Dead for 20 minutes, electrocuted ‘miracle man’ revived at Beaumont, Farmington Hills
https://www.beaumont.org/health-wellness/news/dead-for-20-minutes-electrocuted-miracle-man-revived-at-beaumont-farmington-hills
6/24/2019 5:55:13 PM
“I remember being electrocuted while holding that ladder and shaking, and then nothing."

Dead for 20 minutes, electrocuted ‘miracle man’ revived at Beaumont, Farmington Hills

Beaumont Health

Dead for 20 minutes, electrocuted ‘miracle man’ revived at Beaumont, Farmington Hills

Monday, June 24, 2019

Michael and Dr. Chudler

Tagging along to help his stepdad for the day, spiky-haired 20-year-old Michael Pruitt was carrying a metal ladder at a Livonia jobsite when it touched a live electrical wire. “I remember being electrocuted while holding that ladder and shaking, and then nothing,” he said.

The homeowner at the jobsite called 911 and began CPR. Livonia Fire & Rescue arrived four minutes later. They continued CPR and defibrillated Pruitt while taking him to the Level 2 Emergency & Trauma Center at Beaumont Hospital, Farmington Hills.

“They brought in this perfect young man who had no vital signs. I said to my team, ‘We’re bringing him back.’ And then, I said to him, ‘You better come back!’” Dr. Angel Chudler said.

They shocked his heart again with a defibrillator. Nothing. Dr. Chudler went with a more intense shock the second time. Within two minutes, his heart started beating again.

“When he became conscious again, he was like The Hulk, grabbing the railings and shaking the bed with huge strength. It took the entire care team to hold Michael,” Beaumont clinical nurse Yasmeen Bachir, RN, said. “I guess every superhero has to die at least once.”

Barbara Smith, RN, director, Trauma Services, Beaumont, Farmington Hills, added, “In less than five minutes, brain cells start to die from lack of oxygen. Michael’s resuscitation is miraculous. He did not lose any brain function. It’s a testament to the importance of immediate and continuous CPR to move oxygenated blood to the brain.”

Pruitt’s mom, Jillian, a rehabilitation tech at Beaumont Hospital, Taylor said, “I knew he’d be okay when Michael made a sarcastic gesture when I asked if he had any other superpowers. My first-born had returned from the dead!”

Pruitt was wounded in the place where the high voltage electricity exited his body – through his big toes, which were burned from the inside.

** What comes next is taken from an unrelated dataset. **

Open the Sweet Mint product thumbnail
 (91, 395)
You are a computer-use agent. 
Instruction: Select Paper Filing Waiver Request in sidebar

His toes are bandaged and healing.

“When my folks ask me to take out the garbage now, I’ve been trying to use my painful big toes as an excuse not to do it,” Michael jested.

Pruitt, who lives in Taylor with his parents and siblings, commemorated this experience by getting a new tattoo to honor the miracle. The image over his heart is the sacred all-seeing eye of God inside a triangle surrounded by a Native American dreamcatcher.

“When people ask if my hair spikes naturally, now I tell them it’s because I was electrocuted,” Michael joked.

Michael with care team

Electrical energy exposure might result in no injury, devastating damage or death

Recovery from electric shock depends on the nature and severity of the injuries. The percentage of the body surface area burned is the most important factor affecting prognosis. Potential symptoms of an electric shock include:

  • loss of consciousness
  • muscle spasms
  • ·numbness or tingling
  • breathing problems
  • headache
  • problems with vision or hearing
  • burns
  • seizures
  • irregular heartbeat

Electrical damage to the brain could result in a permanent seizure disorder, depression, anxiety or other personality changes. An electrical current can also cause internal damage, cardiac arrest or other injuries.